▸ **Activity**: Pictures are to be left out; every line from the one that holds "Where should I" to the end of the data is to be retyped exactly.

Entries shown below:

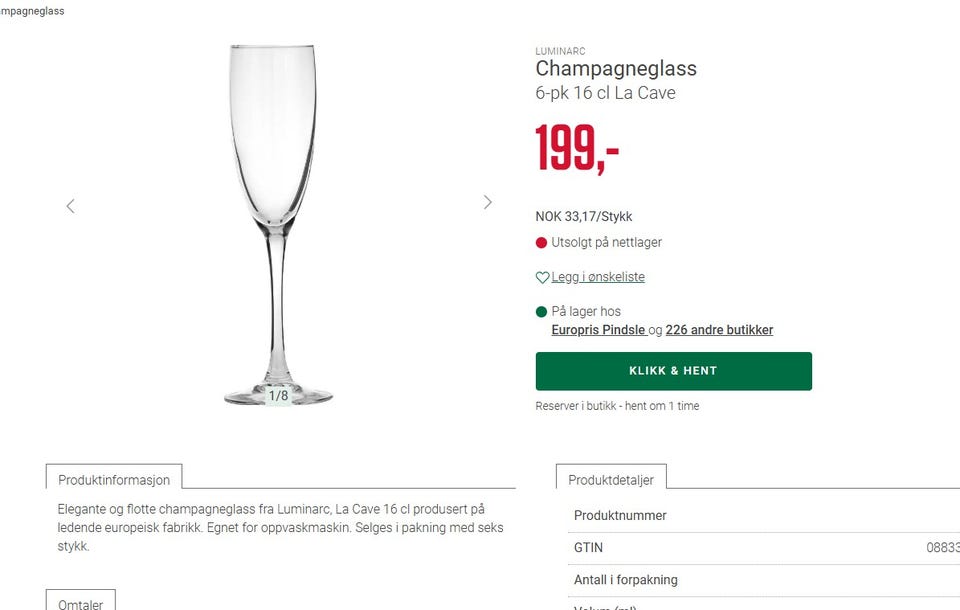This screenshot has width=960, height=610.
Task: Click the red sold-out status dot
Action: tap(542, 243)
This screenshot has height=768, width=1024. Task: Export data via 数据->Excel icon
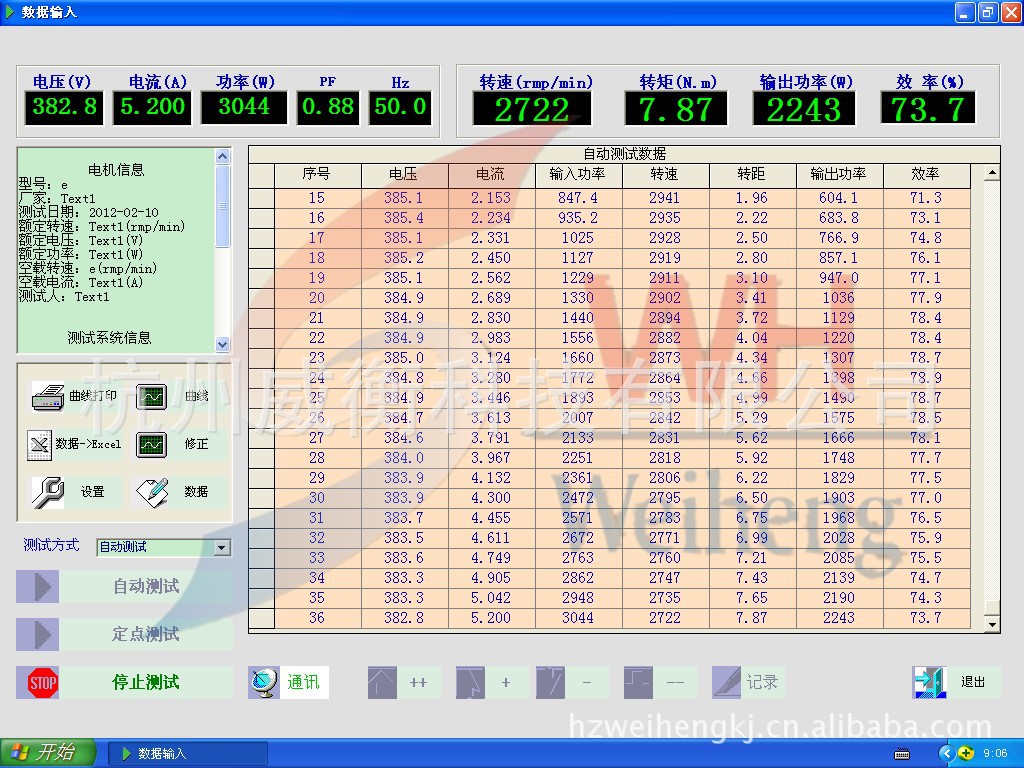pyautogui.click(x=40, y=444)
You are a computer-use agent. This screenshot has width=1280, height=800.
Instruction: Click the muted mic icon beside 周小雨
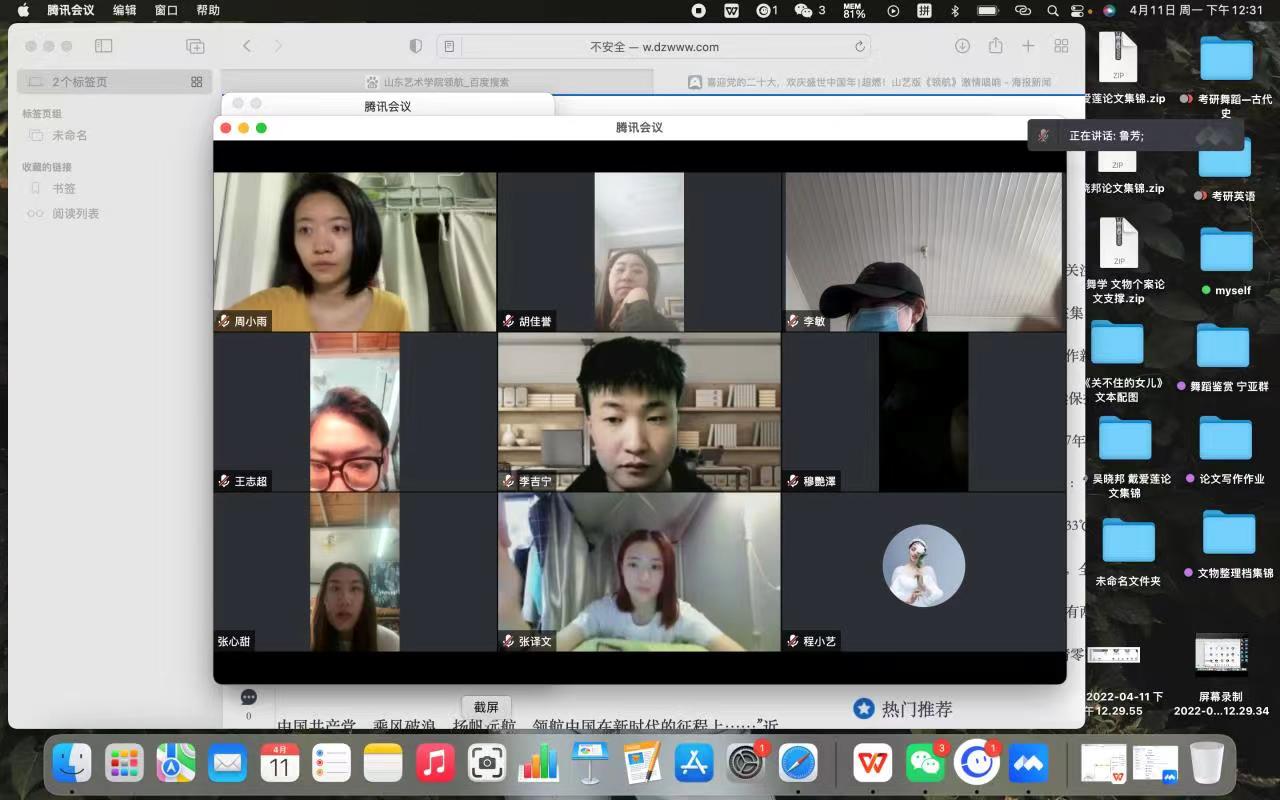click(224, 321)
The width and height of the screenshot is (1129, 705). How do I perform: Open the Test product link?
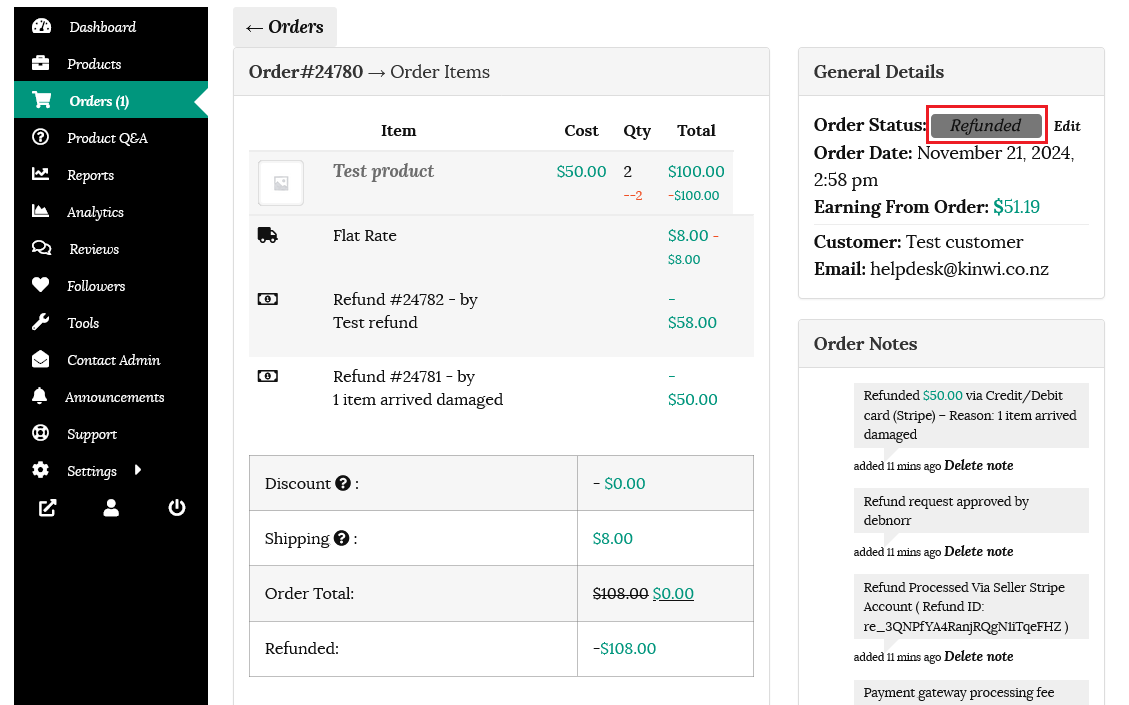(383, 171)
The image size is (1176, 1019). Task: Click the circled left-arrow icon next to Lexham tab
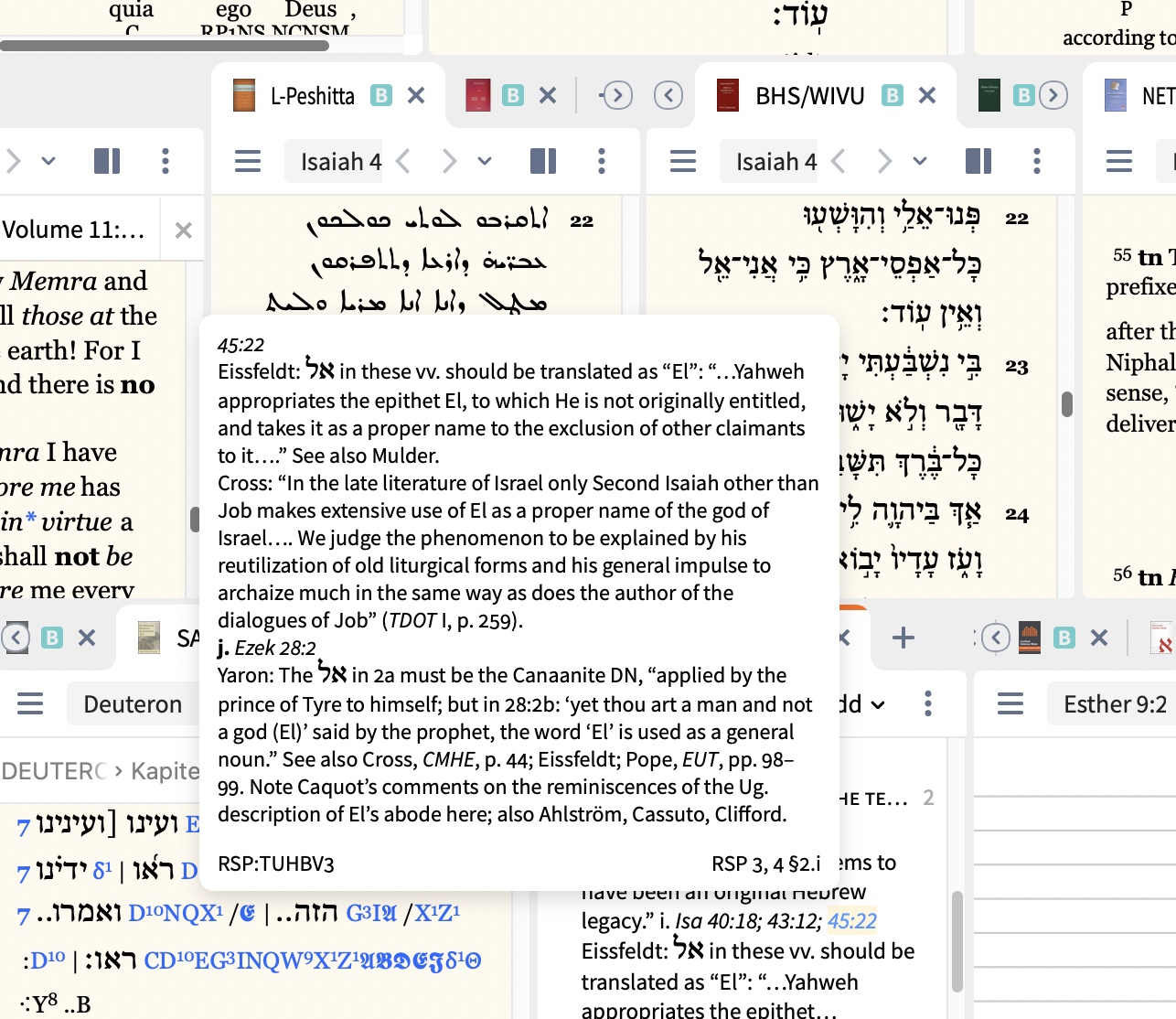click(995, 638)
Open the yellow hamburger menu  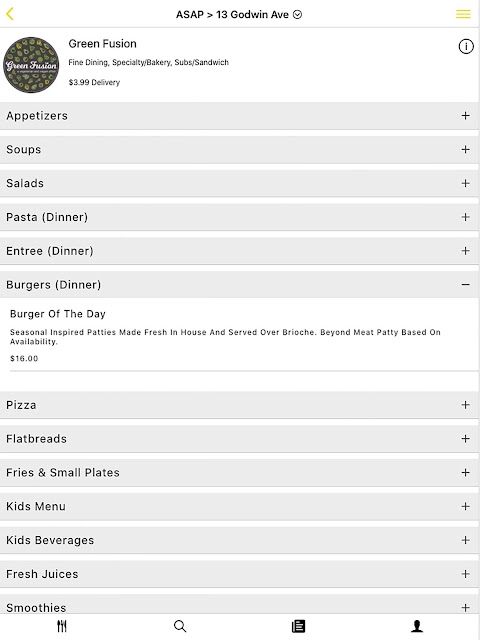point(463,14)
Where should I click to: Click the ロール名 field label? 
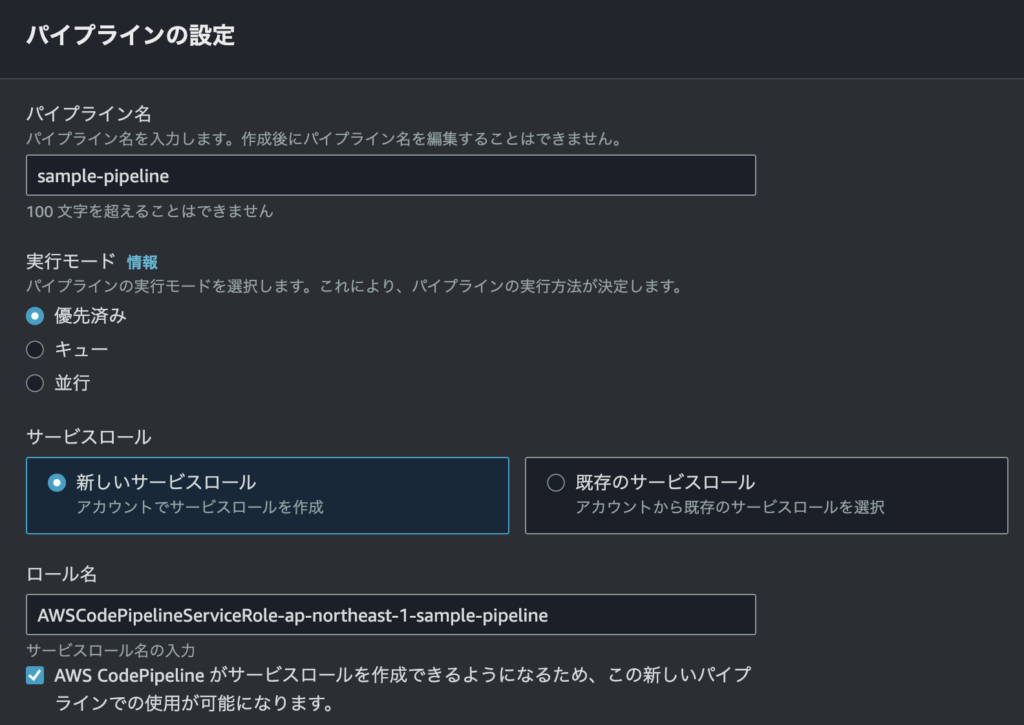61,573
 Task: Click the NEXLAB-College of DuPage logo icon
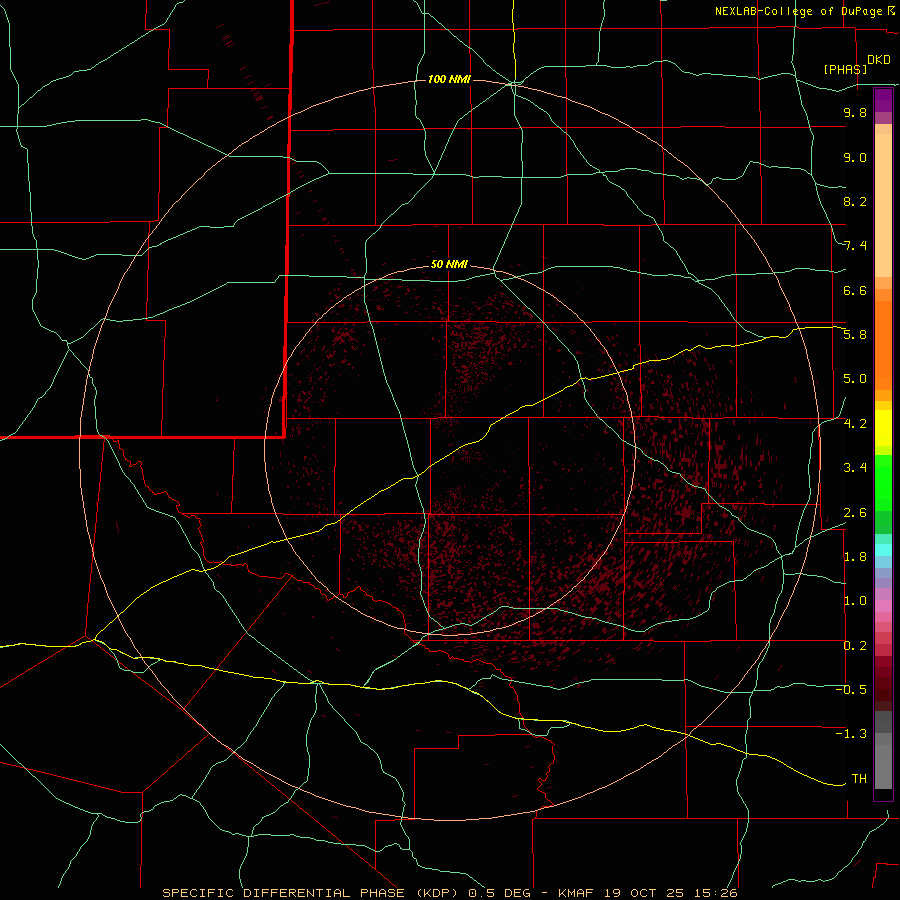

End of Entries shown.

▸ **Solution to this exercise**:
Where should I click to: Click the ロール名 field label? 
61,573
 Task: Click the NEXLAB-College of DuPage logo icon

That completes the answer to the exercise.